Cat Tien becomes Vietnam's first national park on IUCN green list

By Gia Chinh, Quynh Mai   June 22, 2024 | 12:00 am PT
The International Union for Conservation of Nature (IUCN) on Friday added Cat Tien National Park in southern Vietnam to its esteemed Green List of Protected and Conserved Areas, making it the 72nd location to achieve the distinction.
Colorful forest at Cat Tien National Park. Photo by Le Duc Khanh

Colorful forest at Cat Tien National Park. Photo by Le Duc Khanh

Cat Tien National Park, spanning more than 82,000 hectares in the provinces of Dong Nai, Lam Dong, and Binh Phuoc, and mostly in Dong Nai, is the second site in Vietnam and the first national park to receive this honor.

The first site was Van Long Wetland Nature Reserve in the northern Ninh Binh Province, which was recognized in 2021.

According to the IUCN, the Green List is a global campaign for successful nature conservation.

It offers locally relevant expert guidance to help achieve fair and effective nature conservation results in protected and conserved areas, and can help guarantee that wildlife and ecosystems can survive, thrive and bring value to communities everywhere.

A protected or conserved area that reaches the IUCN Green List Standard is certified and recognized as achieving ongoing results for people and nature in a fair and effective way. Any site can join, and work its way towards achieving verified success, and then maintain the standard or further improve.

The Green List is a set of metrics measuring conservation success, initiated at the IUCN World Conservation Congress in 2016.

To be included in the Green List, conservation sites must meet 17 criteria with 50 indicators. Over 300 conservation sites from 60 countries have applied.

Animals at Cat Tien National Park. Photo by Tang A Pau

Animals at Cat Tien National Park. Photo by Tang A Pau

Cat Tien National Park registered for the Green List in September 2018, with its application being developed since January 2022.
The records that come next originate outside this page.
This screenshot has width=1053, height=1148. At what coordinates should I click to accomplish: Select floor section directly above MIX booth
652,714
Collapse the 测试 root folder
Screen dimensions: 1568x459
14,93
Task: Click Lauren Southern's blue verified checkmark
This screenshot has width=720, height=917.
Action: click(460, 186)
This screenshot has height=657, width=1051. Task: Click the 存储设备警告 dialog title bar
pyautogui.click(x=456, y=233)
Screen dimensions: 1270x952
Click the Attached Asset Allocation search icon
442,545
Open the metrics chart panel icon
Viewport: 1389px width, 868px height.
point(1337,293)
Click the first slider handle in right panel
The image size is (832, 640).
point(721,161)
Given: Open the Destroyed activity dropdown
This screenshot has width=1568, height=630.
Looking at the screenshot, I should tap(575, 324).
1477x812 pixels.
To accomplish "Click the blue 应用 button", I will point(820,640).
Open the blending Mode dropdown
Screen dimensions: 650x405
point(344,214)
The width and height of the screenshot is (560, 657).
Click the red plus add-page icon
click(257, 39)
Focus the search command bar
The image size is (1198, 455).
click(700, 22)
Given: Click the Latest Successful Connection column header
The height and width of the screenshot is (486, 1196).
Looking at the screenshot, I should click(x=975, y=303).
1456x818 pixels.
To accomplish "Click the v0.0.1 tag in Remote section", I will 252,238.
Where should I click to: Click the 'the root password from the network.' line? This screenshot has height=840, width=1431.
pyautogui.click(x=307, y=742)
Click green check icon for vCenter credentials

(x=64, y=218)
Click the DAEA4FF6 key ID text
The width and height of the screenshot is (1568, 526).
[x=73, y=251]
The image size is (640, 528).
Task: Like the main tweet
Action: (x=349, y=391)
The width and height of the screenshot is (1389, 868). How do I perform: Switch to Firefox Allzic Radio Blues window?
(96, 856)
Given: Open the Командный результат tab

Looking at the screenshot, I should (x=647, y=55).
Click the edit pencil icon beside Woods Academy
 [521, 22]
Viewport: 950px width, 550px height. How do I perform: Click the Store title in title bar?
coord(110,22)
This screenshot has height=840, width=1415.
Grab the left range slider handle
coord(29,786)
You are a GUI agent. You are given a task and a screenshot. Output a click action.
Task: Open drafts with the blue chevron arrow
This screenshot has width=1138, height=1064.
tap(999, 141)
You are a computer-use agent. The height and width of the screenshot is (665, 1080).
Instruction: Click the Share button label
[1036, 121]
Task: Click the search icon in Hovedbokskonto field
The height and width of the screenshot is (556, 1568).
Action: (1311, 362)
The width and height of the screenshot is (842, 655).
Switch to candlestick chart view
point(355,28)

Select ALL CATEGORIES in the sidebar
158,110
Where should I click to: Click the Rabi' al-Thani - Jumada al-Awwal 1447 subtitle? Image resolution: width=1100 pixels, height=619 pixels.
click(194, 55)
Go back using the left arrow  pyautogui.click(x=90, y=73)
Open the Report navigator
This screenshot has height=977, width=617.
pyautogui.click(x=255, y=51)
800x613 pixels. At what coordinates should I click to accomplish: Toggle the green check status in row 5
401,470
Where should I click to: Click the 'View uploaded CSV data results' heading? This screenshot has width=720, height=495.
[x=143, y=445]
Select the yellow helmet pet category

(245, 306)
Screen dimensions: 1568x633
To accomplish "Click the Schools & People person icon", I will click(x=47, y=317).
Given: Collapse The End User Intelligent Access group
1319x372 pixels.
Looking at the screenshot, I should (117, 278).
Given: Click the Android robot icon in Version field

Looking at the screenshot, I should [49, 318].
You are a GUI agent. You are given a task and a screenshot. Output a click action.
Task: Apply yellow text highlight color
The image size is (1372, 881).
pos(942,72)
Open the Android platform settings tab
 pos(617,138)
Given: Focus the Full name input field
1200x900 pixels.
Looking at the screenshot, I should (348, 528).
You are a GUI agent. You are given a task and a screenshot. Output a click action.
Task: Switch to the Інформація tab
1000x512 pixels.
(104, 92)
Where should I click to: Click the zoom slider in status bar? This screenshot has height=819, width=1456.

The Green List certification process consists of three stages: registration, candidacy, and certification. These stages are evaluated by independent experts. In Vietnam, the IUCN-approved expert group includes 11 members both domestic and international.

Jake Brunner, Director of IUCN’s Lower Mekong Region, stated that achieving Green List certification is not just about pursuing a title but demonstrating long-term commitment and perseverance.

He said gathering evidence to prove compliance with the 17 criteria of the standard was very complex.

"The fact that two of the three Green List sites in South-East Asia are in Vietnam reflects the determination of Vietnam's government to improve standards of protected area management," he said.

Van Ngoc Thinh, Country Director of the World Wildlife Fund in Vietnam, said that achieving the Green List award was clear evidence of significant progress in the park's management over the past two years.

"The Green List sets the most stringent criteria for evaluating conservation activities and protected area management. Adhering to these criteria helps conservation sites identify future conservation priorities," he said.

Currently, 10 national parks and conservation sites in Vietnam are completing procedures to be recognized on the Green List. By 2024, Bidoup-Nui Ba, Bach Ma, and Cuc Phuong National Parks will finalize their proposals for IUCN certification.

Cat Tien National Park, established in 1978, is home to 1,729 animal species from 238 families and more than 1,600 plant species from 710 families, including some rare species such as Asian elephants, gaur, black-shanked douc langurs, Javan pangolins, and Siamese crocodiles.